People with complete achromatopsia have difficulty in seeing detail (lines 2–3) - AQA - A-Level Biology - Question 10 - 2018 - Paper 1

Given that 10% of the population is affected, thus representing the genotype frequency of the homozygous recessive phenotype, we can set q² = 0.10. Therefore, q = √0.10 ≈ 0.316. Using the Hardy-Weinberg principle, we have p + q = 1, thus p ≈ 1 - 0.316 = 0.684. The frequency of heterozygous carriers (2pq) is calculated as:

$2pq = 2(0.684)(0.316) ≈ 0.432$

Hence, approximately 43.2% of the population are heterozygous for achromatopsia.

Red-green color blindness is linked to a gene on the X chromosome. Males have one X chromosome, while females have two; thus, males are more likely to express the trait if they inherit the affected X chromosome. Females have to inherit two affected X chromosomes to exhibit the condition, making it more common in males.
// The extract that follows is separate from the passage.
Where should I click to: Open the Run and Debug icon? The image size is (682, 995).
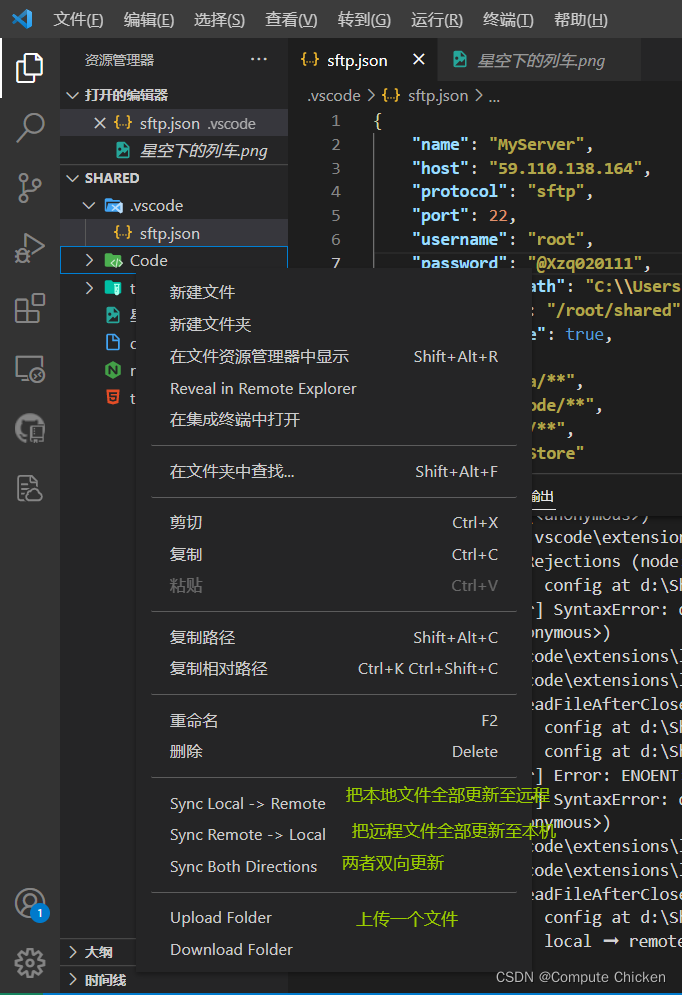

Individuals with red-green color blindness have non-functional green-sensitive or red-sensitive cones in their eyes, leading to difficulties in perceiving red and green wavelengths of light. This impairment results in an inability to differentiate between these colors, as well as between other colors that combine red and green hues.

Induced pluripotent stem cells (iPS cells) could be directed to differentiate into functional photoreceptor cells that properly express the missing pigments. By doing so, these cells could potentially restore the necessary color detection capabilities, correcting the visual impairment associated with red-green color blindness.

Using iPS cells may offer long-term solutions compared to gene therapy because iPS cells can proliferate and potentially provide a continuous supply of corrected cells. Furthermore, iPS cells could minimize rejection risks associated with foreign cell introduction in gene therapy. Additionally, iPS cells allow for more precise genetic corrections, potentially offering a more durable correction of the condition.